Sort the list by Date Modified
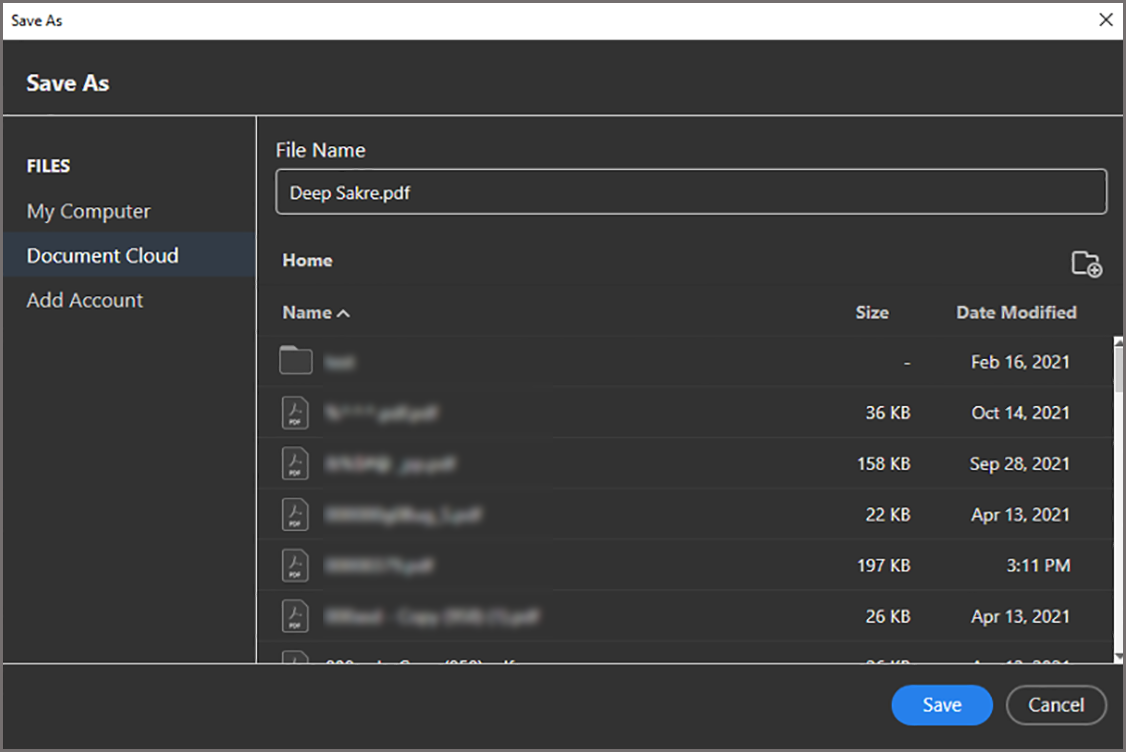 click(1015, 312)
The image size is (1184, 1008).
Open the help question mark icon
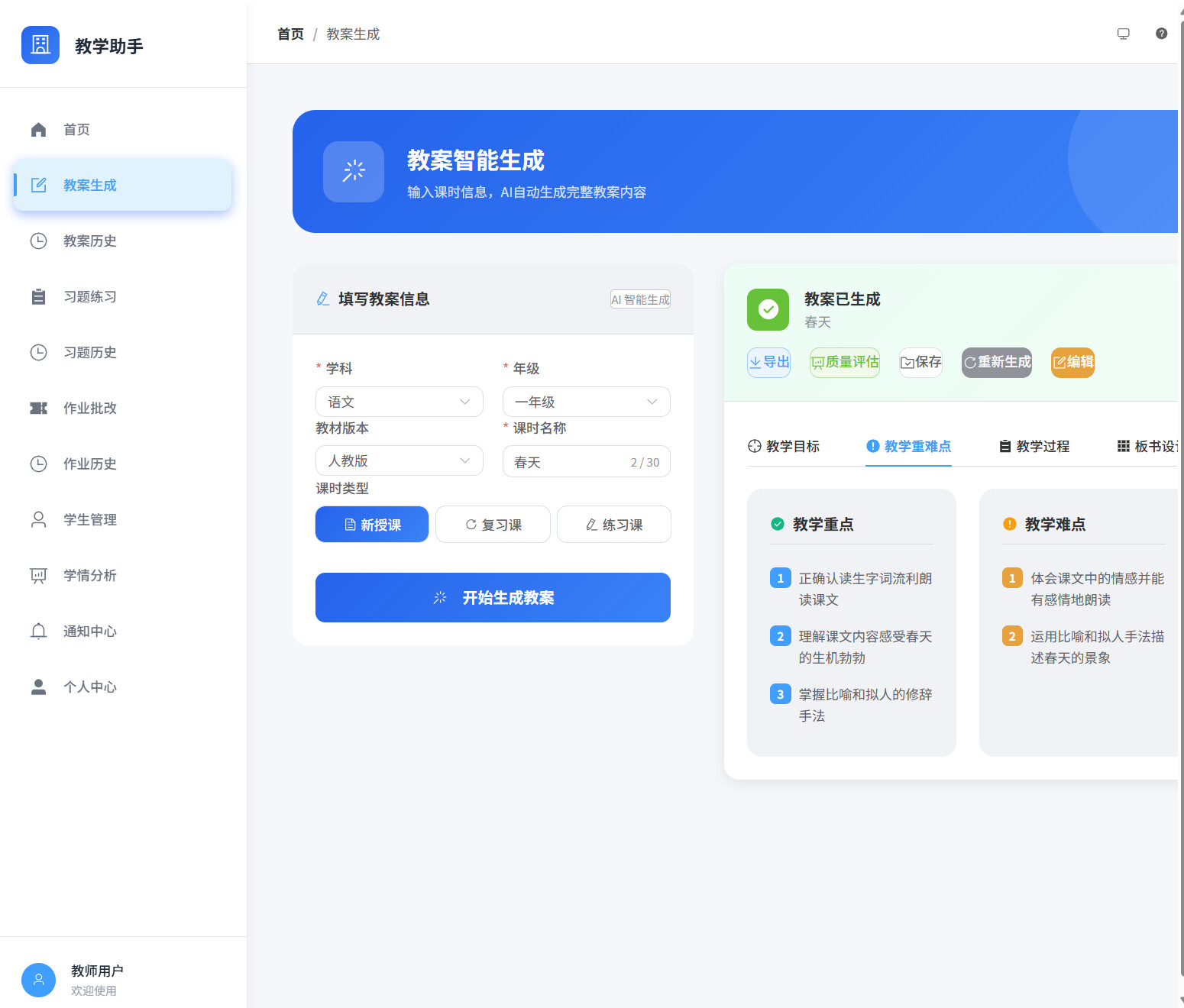pyautogui.click(x=1161, y=34)
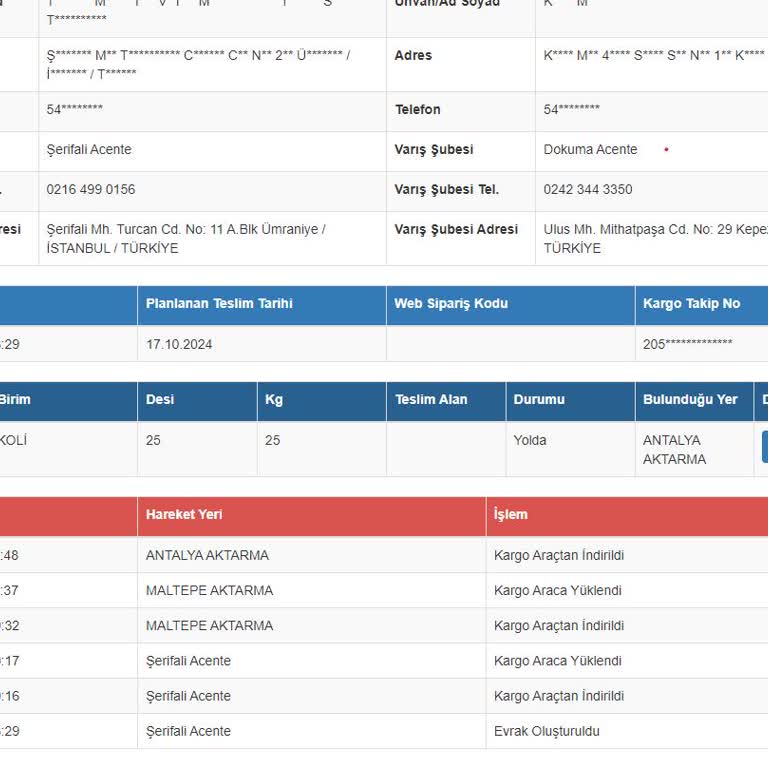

◇ ◇ ◇ ◇ ◇

Please print the data above in its entirety, exactly, but without any picture.

Sort the list by Date Modified
 click(1015, 312)
The image size is (1184, 1008).
Open the help question mark icon
pyautogui.click(x=1161, y=34)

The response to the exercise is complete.